So, you’ve made it to that point in your life. Half the people you know are married, the other half are in their jammies. You’re stuck in the middle. And it’s clearly time to make new friends, but unlike childhood, where everyone was extremely receptive and excited about making new friends, adulthood, or ‘Adulting’ can be quiet different. People have their voices now and their vices. They have certain preferences and certain needs.

While making friends was easy as children, it becomes considerably harder as we grow older. Children, on one hand, are nonjudgmental, they are straightforward. They seek out new experiences, they are tolerant of other people and are more open to making mistakes. They ask questions all the time and move into new groups constantly.

Adults, on the other hand, are less tolerant of others, and more insecure of their being. We are more guarded of ourselves. We have had enough experience to be wary of some people and to instantly love others. The fear of judgment is a constant thought and novelty in situations is rare. We’ve been there, done that, seen it all. By adulthood, we’ve covered almost all emotional situations, have felt all kinds of feelings and the situations begin to repeat. We know who we get along with, who we don’t. We can rationalize our preferences and often we stick to them.

And now, in our time and age, mid-20s are a time of confusion. Before 21–22 usually, one is still following a set pattern. Twelve years of school and three or four years of college. After 30 usually, most people are either married or have steady partners, or their lives have settled down in known patterns again. Work and home, work and home. But that eight years in-between college and set patterns of life, are years of uncertainty, of mistakes, of making new patterns, growing, and learning.
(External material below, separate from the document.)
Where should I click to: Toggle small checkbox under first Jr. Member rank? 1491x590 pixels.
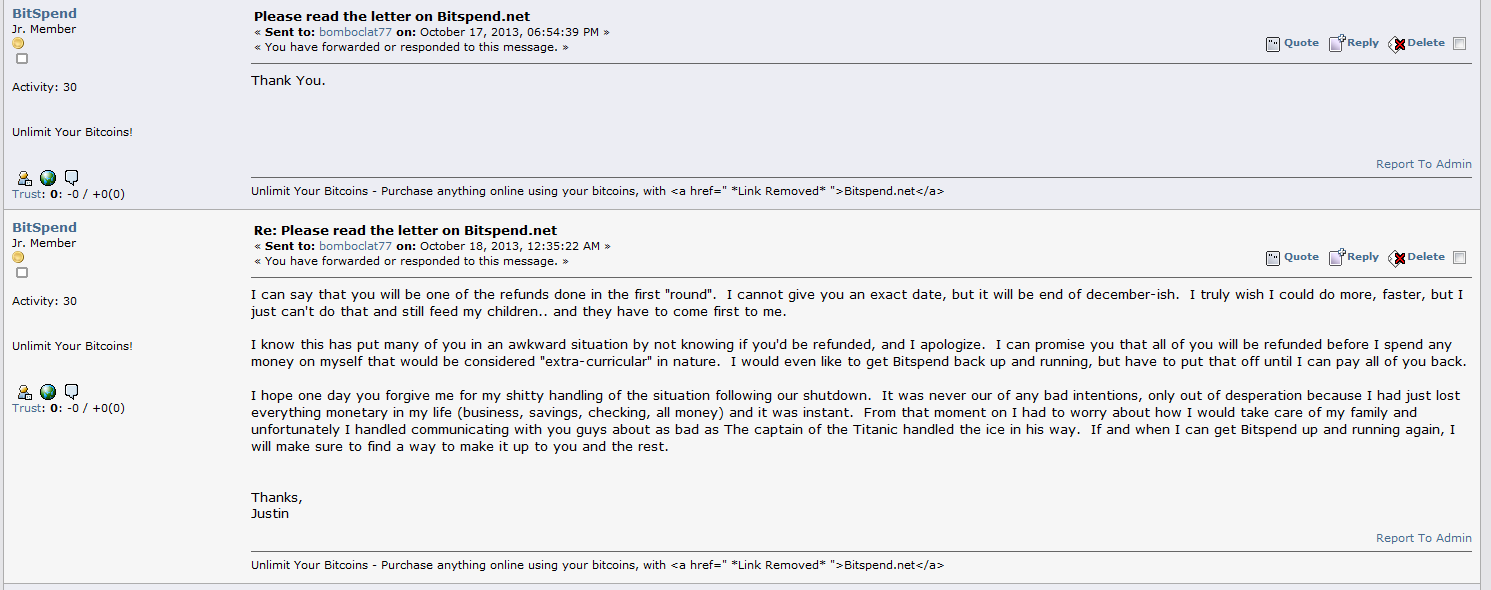(22, 59)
So, for most of us, we are in that middle phase — often single, not ready to marry, in our first or second jobs, working hard every day, constantly tired, yet not willing to while away our life in bed – category, where every day is a new challenge. We face unprecedented social and virtual pressures. Between doing what we have to and being who we want to, we also have to help ourselves grow and prepare for tomorrow.

We know that we have plenty Facebook friends, so we can always plan something out. But realistically, that doesn’t happen. We get busy, they get busy. We get lazy, they get lazy. While it’s always good to catch up with old friends, it becomes extremely important to meet new people outside of your circle so you can grow a person. Even Facebook now-a-days puts people in a sort of “bubble’ where you only interact with people and events and information that you agree with and will respond to.

Hence, in order to be aware and well informed of everything that is out there, it is important to find the information yourself. That means you have to challenge yourself, be uncomfortable, and get out of your comfort zone. Mark Twain, anyone?

And the best way to do that, is to make new friends. While there are many ways to make friends, and here are 5 simple ways to make friends as an adult-

Join a Meetup — Meetup, if you don’t know of it, is a social networking site for people who like to do stuff. Every kind of event is organized and planned by various people and all you have to do is sign up and sign in. Ever been interested in Archery? Join a meetup. From book clubs to bar hopping, Meetup has everything with no strings attached!

Go to Floor 3 — Unless you work on floor 3, then you go to floor 4. The idea is, if you’re working in a corporate building, you get stuck to our floors. You get so caught up being on our floor and the floor politics that unless you absolutely have to, you don’t budge. You get lost in how little your floor is and sometimes mistake that for the world. Your floor is not the world, it’s a tiny -tiny section of a tiny part of a big world. Go to the third floor. Meet new people, broaden your reach and your space in the world.

Take Numbers — Once you’ve met people, take people’s numbers and message them. Don’t add them on Facebook, don’t tweet at them. Message them, get used to the awkwardness of ‘Hey, wassup?’, ‘Hey, nothing much’ because in between those two messages a lot of good can be unveiled. Instead of ‘nothing much’ ask them their hobbies or if they’d like to go for lunch. Fix a time to meet up with them and then actually meet them.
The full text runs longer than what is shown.